▶ _Work order_: Write out the following article on Charlesbank Capital Partners' sale of Technisource in full, word for word.

▶ _Source extract_:

Charlesbank Ends Deal Flurry With 3x Exit

Target: Technisource

Price: $140 million

Seller: Charlesbank Capital Partners

Buyer: Spherion Corp.

Charlesbank Capital Partners capped a busy three-month stretch in November with the sale of a staffing agency, a deal that netted a 3x return for the firm. The Boston-based buyout shop sold Technisource to strategic bidder Spherion Corp. for $140 million.

The Technisource deal completes an active period for the firm in which it exited two companies, bought a minority stake in an asset manager and acquired control of two other businesses. “It looks like they all happened in a 12-week period, but there’s a lot that went into it,” said Andrew Janower, a managing director.

In addition to Technisource, Charlesbank Capital also exited the majority of its investment in GSI, an agricultural-equipment company, notching a 5x return in a sale to Centerbridge Partners. Meantime, it took a minority equity stake in StoneCastle Partners, an asset management company; it bought water ski boat company MasterCraft from U.S. Equity Partners, the LBO firm run by Bruce Wasserstein; and it recapitalized Horn Industrial Services, a company that makes environmental upgrades to power plants and handles their outsourced maintenance.

Technisource is a Little Rock, Ark.-based company that provides temporary staffing to the information technology industry. When Charlesbank Capital bought the company with $20 million in equity in November 2000, Technisource was a division of a public corporation that had jammed together 20 badly integrated acquisitions, said Brandon White, the Charlesbank Capital managing director who led the deal. Technisource was generating ample cash flow but needed organizational restructuring and a new strategy. Charlesbank Capital focused first on integrating the various units and later added two companies, in 2003 and 2005, to double Technisource’s customer base.

▶ _Source information_:
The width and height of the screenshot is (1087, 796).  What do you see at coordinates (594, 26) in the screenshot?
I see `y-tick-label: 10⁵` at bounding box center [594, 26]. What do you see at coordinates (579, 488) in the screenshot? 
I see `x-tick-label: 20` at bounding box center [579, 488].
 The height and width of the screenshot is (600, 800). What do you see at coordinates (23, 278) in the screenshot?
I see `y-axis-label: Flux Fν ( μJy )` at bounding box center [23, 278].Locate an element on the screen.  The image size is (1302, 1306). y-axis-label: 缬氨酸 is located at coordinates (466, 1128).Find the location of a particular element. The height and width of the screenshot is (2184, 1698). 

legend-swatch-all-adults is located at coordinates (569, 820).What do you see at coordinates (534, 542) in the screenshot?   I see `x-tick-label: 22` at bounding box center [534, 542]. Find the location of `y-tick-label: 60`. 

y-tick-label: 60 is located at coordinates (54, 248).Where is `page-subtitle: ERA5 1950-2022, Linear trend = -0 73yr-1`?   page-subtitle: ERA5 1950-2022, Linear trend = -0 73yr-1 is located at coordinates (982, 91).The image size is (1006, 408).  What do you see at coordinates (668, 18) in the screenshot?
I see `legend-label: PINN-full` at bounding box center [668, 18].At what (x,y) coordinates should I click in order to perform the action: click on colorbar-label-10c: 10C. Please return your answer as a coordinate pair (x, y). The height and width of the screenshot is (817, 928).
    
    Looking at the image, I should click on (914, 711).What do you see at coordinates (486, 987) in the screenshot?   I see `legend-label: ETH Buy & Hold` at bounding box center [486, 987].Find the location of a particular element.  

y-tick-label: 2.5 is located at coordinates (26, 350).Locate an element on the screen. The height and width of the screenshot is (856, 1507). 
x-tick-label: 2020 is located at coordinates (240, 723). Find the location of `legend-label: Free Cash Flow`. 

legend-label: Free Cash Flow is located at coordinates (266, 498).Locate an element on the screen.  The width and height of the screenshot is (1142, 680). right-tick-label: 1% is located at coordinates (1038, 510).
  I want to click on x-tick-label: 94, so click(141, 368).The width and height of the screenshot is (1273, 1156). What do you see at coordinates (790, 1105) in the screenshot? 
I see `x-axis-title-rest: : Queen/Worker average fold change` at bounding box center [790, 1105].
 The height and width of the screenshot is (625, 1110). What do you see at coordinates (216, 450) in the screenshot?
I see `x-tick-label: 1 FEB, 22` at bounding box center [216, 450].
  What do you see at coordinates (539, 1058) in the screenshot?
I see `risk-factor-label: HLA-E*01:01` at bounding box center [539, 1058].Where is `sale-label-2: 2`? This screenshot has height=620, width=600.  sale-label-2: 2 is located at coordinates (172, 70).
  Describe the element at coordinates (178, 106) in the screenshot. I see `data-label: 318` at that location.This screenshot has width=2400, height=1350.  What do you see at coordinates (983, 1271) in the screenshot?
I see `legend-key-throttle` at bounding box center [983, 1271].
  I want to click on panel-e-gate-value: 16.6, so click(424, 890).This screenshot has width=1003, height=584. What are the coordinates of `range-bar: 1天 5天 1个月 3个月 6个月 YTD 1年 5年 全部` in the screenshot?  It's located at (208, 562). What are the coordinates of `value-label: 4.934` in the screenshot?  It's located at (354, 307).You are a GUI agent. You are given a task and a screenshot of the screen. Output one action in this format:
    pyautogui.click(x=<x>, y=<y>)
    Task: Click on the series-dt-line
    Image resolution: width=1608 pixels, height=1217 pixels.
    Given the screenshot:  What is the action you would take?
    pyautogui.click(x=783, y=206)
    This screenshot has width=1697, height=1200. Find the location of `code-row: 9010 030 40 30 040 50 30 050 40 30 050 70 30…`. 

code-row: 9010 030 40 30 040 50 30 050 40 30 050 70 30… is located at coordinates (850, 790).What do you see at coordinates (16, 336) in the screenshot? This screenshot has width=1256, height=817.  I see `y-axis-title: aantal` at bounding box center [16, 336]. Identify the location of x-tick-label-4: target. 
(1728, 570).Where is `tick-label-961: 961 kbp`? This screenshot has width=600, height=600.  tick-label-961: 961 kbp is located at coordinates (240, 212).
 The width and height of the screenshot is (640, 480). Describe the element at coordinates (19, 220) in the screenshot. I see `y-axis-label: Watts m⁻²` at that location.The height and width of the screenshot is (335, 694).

▶ _Your solution_:
Charlesbank Ends Deal Flurry With 3x Exit

Target: Technisource

Price: $140 million

Seller: Charlesbank Capital Partners

Buyer: Spherion Corp.

Charlesbank Capital Partners capped a busy three-month stretch in November with the sale of a staffing agency, a deal that netted a 3x return for the firm. The Boston-based buyout shop sold Technisource to strategic bidder Spherion Corp. for $140 million.

The Technisource deal completes an active period for the firm in which it exited two companies, bought a minority stake in an asset manager and acquired control of two other businesses. “It looks like they all happened in a 12-week period, but there’s a lot that went into it,” said Andrew Janower, a managing director.

In addition to Technisource, Charlesbank Capital also exited the majority of its investment in GSI, an agricultural-equipment company, notching a 5x return in a sale to Centerbridge Partners. Meantime, it took a minority equity stake in StoneCastle Partners, an asset management company; it bought water ski boat company MasterCraft from U.S. Equity Partners, the LBO firm run by Bruce Wasserstein; and it recapitalized Horn Industrial Services, a company that makes environmental upgrades to power plants and handles their outsourced maintenance.

Technisource is a Little Rock, Ark.-based company that provides temporary staffing to the information technology industry. When Charlesbank Capital bought the company with $20 million in equity in November 2000, Technisource was a division of a public corporation that had jammed together 20 badly integrated acquisitions, said Brandon White, the Charlesbank Capital managing director who led the deal. Technisource was generating ample cash flow but needed organizational restructuring and a new strategy. Charlesbank Capital focused first on integrating the various units and later added two companies, in 2003 and 2005, to double Technisource’s customer base.